Remind staff  to respect peers’ time and commitment

  • Peers are in a tricky position. Often motivated and eager to help, their time and efforts can also be exploited. if a peer’s role is to help with outreach only, staff should know that they cannot delegate office tasks to the peer. As the coordinator of a peer program, you may find yourself in a position of reminding peers they are allowed to say “no.” Staff who are used to wearing many hats may ask peers to do the same, forgetting that the hours peers are paid for are limited, and monetary compensation is usually quite small. Peers may feel obligated to volunteer their time above and beyond their paid shifts and can then experience burnout or feel underappreciated and underpaid. Staff should be reminded that the organization only has a limited budget to pay peers, and beyond that, the peers should not be pressured to volunteer extra time.

QUESTIONS TO CONSIDER – Module 3: Running Your Program

Peer Compensation

  • Will peers be paid an hourly rate?
  • Will peers be placed on payroll or given a stipend?
  • How will you help peers understand any potential impact their payment as a peer will have on public benefits (such as SSI/SSD)?
  • Will there be opportunities for pay increases and promotions?
  • How will you manage transitions between unpaid or volunteer peer positions to paid peer and staff positions?
  • Will peers be provided with additional benefits such as health care?
  • Will transportation be compensated (public transportation, gas, mileage, repairs, etc.)?
  • How will you remain accountable to differences in pay scales and benefits between staff and peers? Are peers doing the same jobs as staff for lower wages?

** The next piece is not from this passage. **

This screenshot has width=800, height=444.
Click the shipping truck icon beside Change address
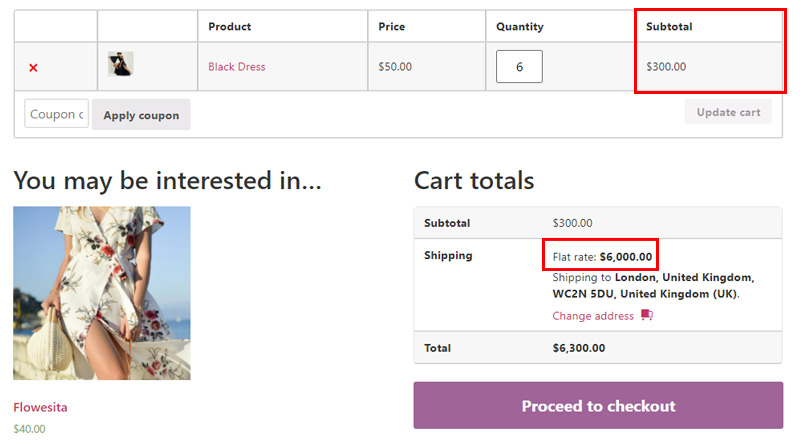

Interactions with Law Enforcement

  • What will you do if a peer is arrested while doing peer-delivered syringe access services?
  • What resources can the agency provide to peers who are arrested or have ongoing legal issues for a PDSS-related arrest?
  • How will PDSS peers identify themselves to law enforcement or other community members?
  • How will you prepare PDSS peers for potential interactions with law enforcements?
  • How will you document interactions with law enforcement?
  • How will your agency outreach to local law enforcement to prevent negative interactions with local police?